_Data shown_
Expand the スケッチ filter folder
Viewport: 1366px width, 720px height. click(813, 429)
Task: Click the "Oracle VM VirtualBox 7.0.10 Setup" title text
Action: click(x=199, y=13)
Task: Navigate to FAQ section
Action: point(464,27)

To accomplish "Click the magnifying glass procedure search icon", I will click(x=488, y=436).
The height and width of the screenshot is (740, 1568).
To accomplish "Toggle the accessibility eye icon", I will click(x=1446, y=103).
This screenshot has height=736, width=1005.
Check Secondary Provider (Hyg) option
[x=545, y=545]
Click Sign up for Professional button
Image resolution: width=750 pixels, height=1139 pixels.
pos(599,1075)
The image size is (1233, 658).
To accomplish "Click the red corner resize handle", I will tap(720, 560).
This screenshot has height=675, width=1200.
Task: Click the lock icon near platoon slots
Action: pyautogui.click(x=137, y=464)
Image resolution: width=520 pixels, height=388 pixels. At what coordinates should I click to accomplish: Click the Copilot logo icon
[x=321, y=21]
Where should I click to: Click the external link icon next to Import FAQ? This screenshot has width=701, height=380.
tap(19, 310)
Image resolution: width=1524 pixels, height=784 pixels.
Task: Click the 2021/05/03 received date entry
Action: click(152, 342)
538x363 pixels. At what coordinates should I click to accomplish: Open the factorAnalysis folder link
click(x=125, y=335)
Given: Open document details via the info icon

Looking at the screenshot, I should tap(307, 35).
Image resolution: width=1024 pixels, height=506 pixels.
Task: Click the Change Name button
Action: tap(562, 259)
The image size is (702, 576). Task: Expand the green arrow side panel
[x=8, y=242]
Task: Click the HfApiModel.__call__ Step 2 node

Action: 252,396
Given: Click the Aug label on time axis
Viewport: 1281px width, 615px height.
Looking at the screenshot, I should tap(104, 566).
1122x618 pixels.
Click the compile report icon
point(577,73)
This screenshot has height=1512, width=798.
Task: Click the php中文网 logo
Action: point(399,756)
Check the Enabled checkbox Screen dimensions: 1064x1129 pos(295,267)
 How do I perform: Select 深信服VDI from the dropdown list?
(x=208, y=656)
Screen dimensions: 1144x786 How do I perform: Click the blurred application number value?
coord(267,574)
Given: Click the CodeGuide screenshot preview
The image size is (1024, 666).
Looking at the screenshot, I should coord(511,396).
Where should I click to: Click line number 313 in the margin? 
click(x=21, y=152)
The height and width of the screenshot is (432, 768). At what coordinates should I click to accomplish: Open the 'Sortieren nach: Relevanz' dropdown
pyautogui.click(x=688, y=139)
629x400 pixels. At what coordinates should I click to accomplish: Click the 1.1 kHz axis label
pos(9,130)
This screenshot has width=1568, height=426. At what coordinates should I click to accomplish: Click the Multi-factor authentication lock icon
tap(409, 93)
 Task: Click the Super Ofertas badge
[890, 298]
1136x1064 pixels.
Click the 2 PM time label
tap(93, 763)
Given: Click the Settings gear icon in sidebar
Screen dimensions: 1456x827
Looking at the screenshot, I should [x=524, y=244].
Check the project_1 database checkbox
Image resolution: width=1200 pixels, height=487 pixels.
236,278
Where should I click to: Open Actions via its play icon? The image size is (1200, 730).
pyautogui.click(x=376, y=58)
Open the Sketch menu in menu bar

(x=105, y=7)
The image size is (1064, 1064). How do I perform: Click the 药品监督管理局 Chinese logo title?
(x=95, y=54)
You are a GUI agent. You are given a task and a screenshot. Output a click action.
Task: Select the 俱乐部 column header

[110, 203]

_What this task involves_
Print exactly, and only, the lines running from the one that contains "This screenshot has width=1568, height=426." to the last line of the records above.

_Answer box_
This screenshot has width=1568, height=426. At what coordinates should I click to accomplish: Click the Multi-factor authentication lock icon
tap(409, 93)
 Task: Click the Super Ofertas badge
[890, 298]
1136x1064 pixels.
Click the 2 PM time label
tap(93, 763)
Given: Click the Settings gear icon in sidebar
Screen dimensions: 1456x827
Looking at the screenshot, I should [x=524, y=244].
Check the project_1 database checkbox
Image resolution: width=1200 pixels, height=487 pixels.
236,278
Where should I click to: Open Actions via its play icon? The image size is (1200, 730).
pyautogui.click(x=376, y=58)
Open the Sketch menu in menu bar

(x=105, y=7)
The image size is (1064, 1064). How do I perform: Click the 药品监督管理局 Chinese logo title?
(x=95, y=54)
You are a GUI agent. You are given a task and a screenshot. Output a click action.
Task: Select the 俱乐部 column header

[110, 203]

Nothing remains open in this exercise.